Apesar de ser vendido como uma alternativa “menos nociva” ao cigarro tradicional, o cigarro eletrônico não é inofensivo. Os riscos aumentam de acordo com o tempo de uso, a frequência das tragadas e a composição dos líquidos vaporizados — muitos deles não regulamentados e com fórmulas desconhecidas. Entre os ingredientes, o diacetil aparece como um dos principais vilões.
Estudos mais recentes apontam para um número crescente de problemas de saúde entre jovens usuários de vape. O fator preocupante é que doenças podem se desenvolver de forma silenciosa, sem sinais evidentes nos estágios iniciais.
Um dos perigos mais graves ligados ao uso frequente dos vapes é a bronquiolite obliterante — uma doença inflamatória grave, progressiva e sem cura, que atinge as vias aéreas mais finas dos pulmões. Conhecida como “pulmão de pipoca”, a condição compromete severamente a respiração e pode deixar sequelas irreversíveis.
Essa doença ganhou notoriedade no início dos anos 2000, após casos entre trabalhadores de fábricas de pipoca para micro-ondas expostos ao diacetil — um aromatizante artificial de sabor amanteigado.
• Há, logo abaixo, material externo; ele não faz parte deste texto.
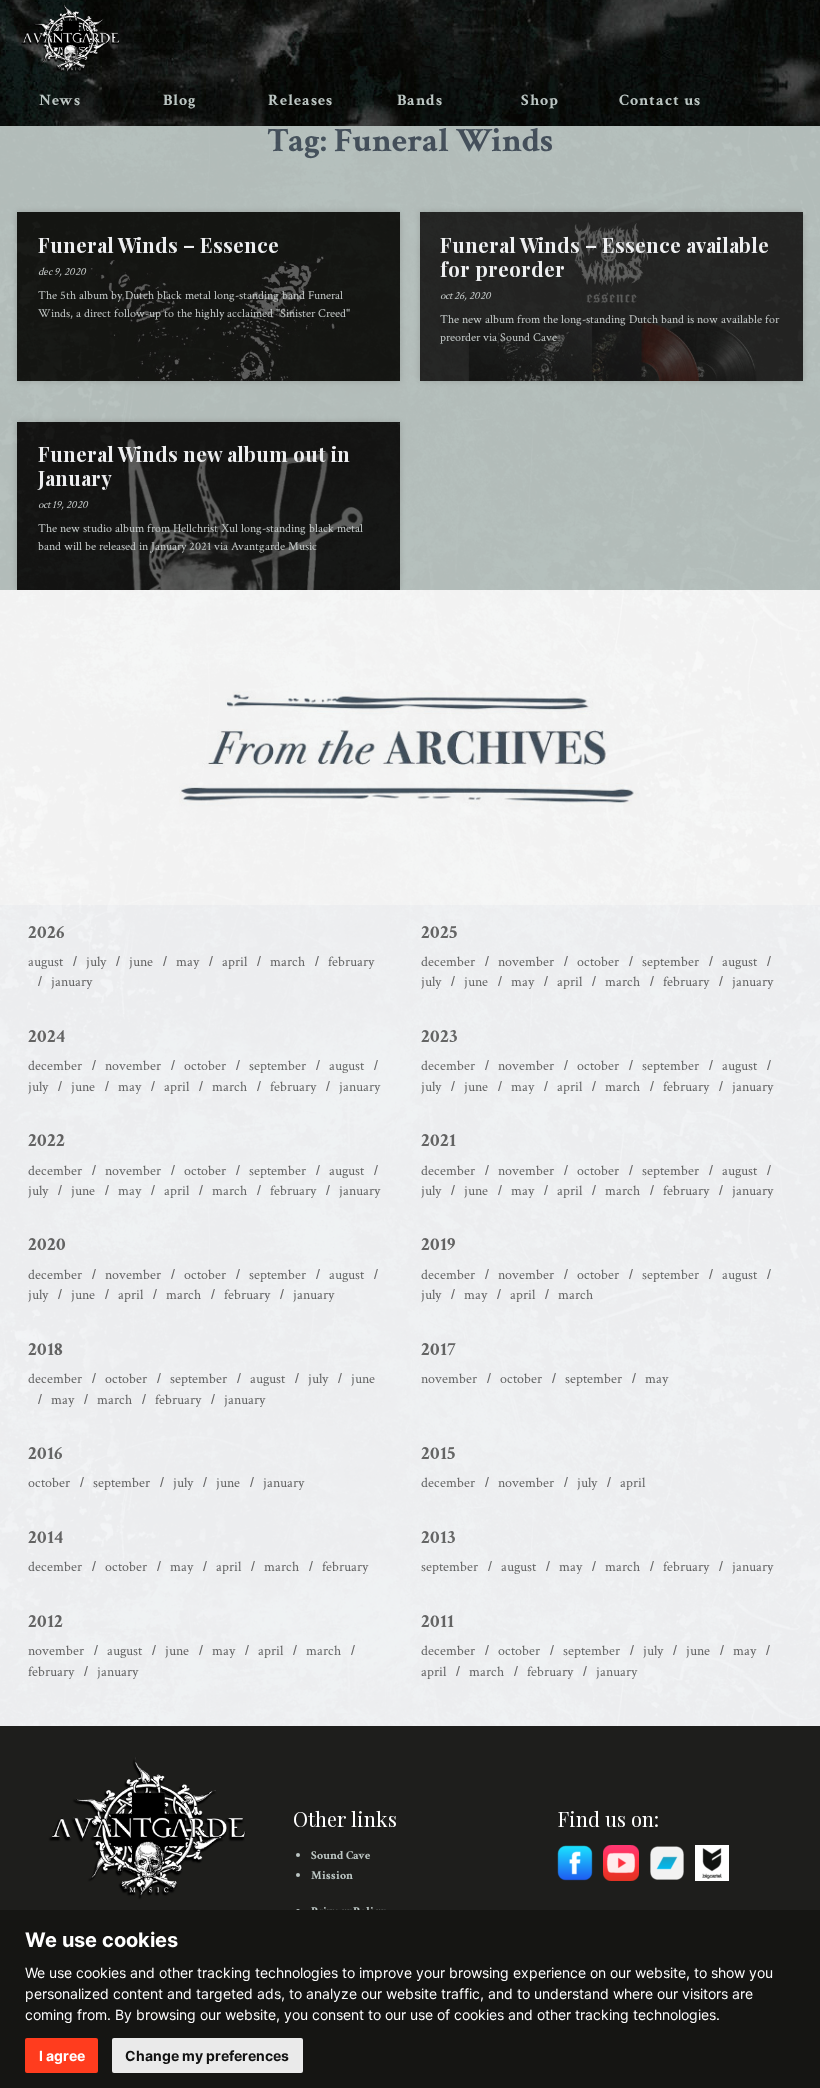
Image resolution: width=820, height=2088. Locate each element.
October (598, 962)
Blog (180, 100)
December (448, 962)
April (234, 962)
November (526, 962)
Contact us (660, 100)
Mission (332, 1875)
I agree (62, 2055)
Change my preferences (207, 2055)
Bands (420, 100)
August (45, 962)
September (670, 962)
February (351, 962)
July (96, 962)
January (71, 982)
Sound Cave (340, 1855)
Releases (300, 100)
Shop (540, 100)
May (187, 962)
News (60, 100)
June (141, 962)
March (287, 962)
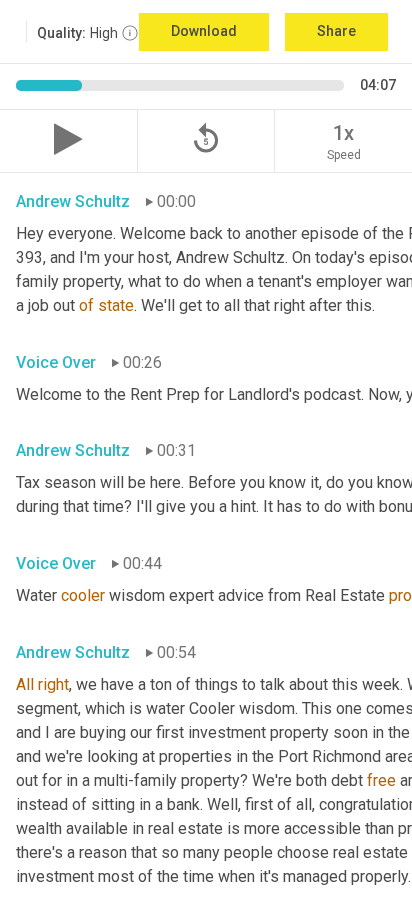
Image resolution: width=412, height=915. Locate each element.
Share (336, 31)
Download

O composto, banido de vários produtos alimentícios nos EUA, voltou ao centro das atenções por estar presente em muitos líquidos usados nos vapes.
Cenário nacional
No âmbito nacional, o estudo estima que um em cada 21 brasileiros tenha usado vapes ou sachês de nicotina nos últimos três meses — cerca de dez milhões de pessoas. O material também detalha dados sobre o perfil e as motivações dos consumidores.
Entre as razões para o consumo, destacam-se os 29,49% dos entrevistados que fazem uso por curiosidade e os 10,71% que consomem por influência de amigos/conhecidos. O mercado ilegal desses produtos movimenta R$ 7,81 bilhões por ano no país e não gera nenhum recolhimento de tributos. Em uma simulação, o setor poderia render R$ 13,7 bilhões anuais aos cofres públicos se fosse regulamentado.